[Saved data entries]
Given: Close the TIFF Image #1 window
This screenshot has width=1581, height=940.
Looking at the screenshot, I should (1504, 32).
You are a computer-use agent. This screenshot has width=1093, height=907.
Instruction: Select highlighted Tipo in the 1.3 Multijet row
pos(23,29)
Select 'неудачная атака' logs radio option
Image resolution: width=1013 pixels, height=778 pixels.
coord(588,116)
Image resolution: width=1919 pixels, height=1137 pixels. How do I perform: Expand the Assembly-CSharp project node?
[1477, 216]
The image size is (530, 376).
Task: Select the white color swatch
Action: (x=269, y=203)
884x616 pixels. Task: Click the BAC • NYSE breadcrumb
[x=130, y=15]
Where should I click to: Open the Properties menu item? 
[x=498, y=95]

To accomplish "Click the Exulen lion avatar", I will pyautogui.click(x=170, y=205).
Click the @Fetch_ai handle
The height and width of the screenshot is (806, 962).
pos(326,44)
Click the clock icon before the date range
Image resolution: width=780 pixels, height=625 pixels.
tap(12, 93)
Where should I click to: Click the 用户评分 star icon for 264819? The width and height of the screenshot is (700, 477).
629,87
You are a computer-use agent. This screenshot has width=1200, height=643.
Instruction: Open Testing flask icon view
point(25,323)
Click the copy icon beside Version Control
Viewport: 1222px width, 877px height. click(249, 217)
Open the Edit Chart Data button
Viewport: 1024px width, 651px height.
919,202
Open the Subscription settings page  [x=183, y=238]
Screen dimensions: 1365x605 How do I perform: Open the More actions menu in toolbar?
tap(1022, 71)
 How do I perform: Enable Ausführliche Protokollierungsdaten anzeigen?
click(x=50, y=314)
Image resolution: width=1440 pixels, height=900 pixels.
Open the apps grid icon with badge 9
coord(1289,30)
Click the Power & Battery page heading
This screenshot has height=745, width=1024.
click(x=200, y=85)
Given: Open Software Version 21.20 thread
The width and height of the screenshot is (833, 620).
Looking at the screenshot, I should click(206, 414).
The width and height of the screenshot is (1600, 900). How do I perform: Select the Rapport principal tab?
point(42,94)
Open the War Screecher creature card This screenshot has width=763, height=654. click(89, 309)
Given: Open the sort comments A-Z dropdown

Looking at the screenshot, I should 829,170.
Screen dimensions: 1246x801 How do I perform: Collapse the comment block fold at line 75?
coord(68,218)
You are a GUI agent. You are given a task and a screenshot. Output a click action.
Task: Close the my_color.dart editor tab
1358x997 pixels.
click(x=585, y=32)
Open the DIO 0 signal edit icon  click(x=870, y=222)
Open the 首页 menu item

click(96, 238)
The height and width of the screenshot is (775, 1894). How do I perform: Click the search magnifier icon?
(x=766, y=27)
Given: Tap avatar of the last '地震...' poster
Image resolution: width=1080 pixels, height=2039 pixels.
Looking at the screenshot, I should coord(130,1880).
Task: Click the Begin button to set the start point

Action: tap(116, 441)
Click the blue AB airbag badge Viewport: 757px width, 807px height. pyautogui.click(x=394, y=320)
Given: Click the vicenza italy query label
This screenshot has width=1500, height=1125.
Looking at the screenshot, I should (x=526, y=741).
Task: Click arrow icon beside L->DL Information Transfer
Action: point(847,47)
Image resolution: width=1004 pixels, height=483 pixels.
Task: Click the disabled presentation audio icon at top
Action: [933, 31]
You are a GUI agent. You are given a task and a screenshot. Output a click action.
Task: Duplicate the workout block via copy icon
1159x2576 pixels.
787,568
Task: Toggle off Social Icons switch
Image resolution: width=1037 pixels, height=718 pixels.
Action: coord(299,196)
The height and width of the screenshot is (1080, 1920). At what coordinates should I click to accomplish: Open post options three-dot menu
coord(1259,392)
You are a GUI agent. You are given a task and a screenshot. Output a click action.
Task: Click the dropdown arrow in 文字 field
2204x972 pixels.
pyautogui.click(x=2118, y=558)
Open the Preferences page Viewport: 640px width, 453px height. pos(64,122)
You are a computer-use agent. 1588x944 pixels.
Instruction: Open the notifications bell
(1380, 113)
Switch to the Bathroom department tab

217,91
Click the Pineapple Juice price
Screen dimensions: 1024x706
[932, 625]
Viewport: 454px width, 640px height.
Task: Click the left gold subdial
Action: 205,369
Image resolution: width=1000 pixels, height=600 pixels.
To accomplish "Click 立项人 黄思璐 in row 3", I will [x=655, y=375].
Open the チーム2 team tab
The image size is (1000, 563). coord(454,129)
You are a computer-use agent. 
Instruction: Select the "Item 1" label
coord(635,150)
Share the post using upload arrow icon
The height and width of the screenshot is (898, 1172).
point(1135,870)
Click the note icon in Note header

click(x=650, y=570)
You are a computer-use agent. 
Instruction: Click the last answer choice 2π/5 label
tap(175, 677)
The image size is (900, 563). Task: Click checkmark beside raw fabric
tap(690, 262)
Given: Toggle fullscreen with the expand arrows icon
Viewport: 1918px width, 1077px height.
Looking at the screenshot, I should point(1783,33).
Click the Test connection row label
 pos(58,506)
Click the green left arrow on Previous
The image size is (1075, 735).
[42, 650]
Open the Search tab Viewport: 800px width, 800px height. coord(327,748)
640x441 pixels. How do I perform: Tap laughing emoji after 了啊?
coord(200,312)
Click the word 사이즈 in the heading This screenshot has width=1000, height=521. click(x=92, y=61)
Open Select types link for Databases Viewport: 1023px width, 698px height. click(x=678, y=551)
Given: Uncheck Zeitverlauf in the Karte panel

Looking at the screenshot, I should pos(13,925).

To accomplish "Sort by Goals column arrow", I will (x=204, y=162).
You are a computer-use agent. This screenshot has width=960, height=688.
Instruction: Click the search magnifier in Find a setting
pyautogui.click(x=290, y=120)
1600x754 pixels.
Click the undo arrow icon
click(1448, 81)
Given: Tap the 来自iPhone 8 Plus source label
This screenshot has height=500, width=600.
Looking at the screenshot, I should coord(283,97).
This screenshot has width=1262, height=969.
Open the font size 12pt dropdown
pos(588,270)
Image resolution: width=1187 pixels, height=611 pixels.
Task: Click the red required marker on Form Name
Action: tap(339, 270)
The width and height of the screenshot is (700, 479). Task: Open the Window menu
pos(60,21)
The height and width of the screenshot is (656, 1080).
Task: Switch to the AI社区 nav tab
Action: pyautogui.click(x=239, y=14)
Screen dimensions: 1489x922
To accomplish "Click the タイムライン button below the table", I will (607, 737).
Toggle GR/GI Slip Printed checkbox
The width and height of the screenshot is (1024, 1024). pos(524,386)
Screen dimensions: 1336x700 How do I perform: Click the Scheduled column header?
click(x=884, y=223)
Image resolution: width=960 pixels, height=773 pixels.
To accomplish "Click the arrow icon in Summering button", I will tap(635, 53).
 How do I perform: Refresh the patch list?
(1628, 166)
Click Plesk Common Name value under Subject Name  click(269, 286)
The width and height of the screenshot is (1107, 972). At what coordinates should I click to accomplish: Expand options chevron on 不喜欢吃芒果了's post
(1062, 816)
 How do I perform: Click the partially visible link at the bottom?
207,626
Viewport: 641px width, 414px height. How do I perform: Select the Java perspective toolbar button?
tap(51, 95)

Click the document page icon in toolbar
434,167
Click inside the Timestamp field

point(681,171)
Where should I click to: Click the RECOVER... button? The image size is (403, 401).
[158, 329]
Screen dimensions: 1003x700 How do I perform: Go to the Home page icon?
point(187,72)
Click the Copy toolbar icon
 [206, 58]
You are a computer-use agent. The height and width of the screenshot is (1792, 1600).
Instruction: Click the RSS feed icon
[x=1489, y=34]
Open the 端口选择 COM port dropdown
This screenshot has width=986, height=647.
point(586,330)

What the exercise asks:
Which lines above run from the one containing "Where should I click to: Click the 用户评分" to the one containing "Open the War"? Give them again exactly, both ends included.

Task answer:
Where should I click to: Click the 用户评分 star icon for 264819? The width and height of the screenshot is (700, 477).
629,87
You are a computer-use agent. This screenshot has width=1200, height=643.
Instruction: Open Testing flask icon view
point(25,323)
Click the copy icon beside Version Control
Viewport: 1222px width, 877px height. click(249, 217)
Open the Edit Chart Data button
Viewport: 1024px width, 651px height.
919,202
Open the Subscription settings page  [x=183, y=238]
Screen dimensions: 1365x605 How do I perform: Open the More actions menu in toolbar?
tap(1022, 71)
 How do I perform: Enable Ausführliche Protokollierungsdaten anzeigen?
click(x=50, y=314)
Image resolution: width=1440 pixels, height=900 pixels.
Open the apps grid icon with badge 9
coord(1289,30)
Click the Power & Battery page heading
This screenshot has height=745, width=1024.
click(x=200, y=85)
Given: Open Software Version 21.20 thread
The width and height of the screenshot is (833, 620).
Looking at the screenshot, I should click(206, 414).
The width and height of the screenshot is (1600, 900). How do I perform: Select the Rapport principal tab?
point(42,94)
Open the War Screecher creature card This screenshot has width=763, height=654. click(89, 309)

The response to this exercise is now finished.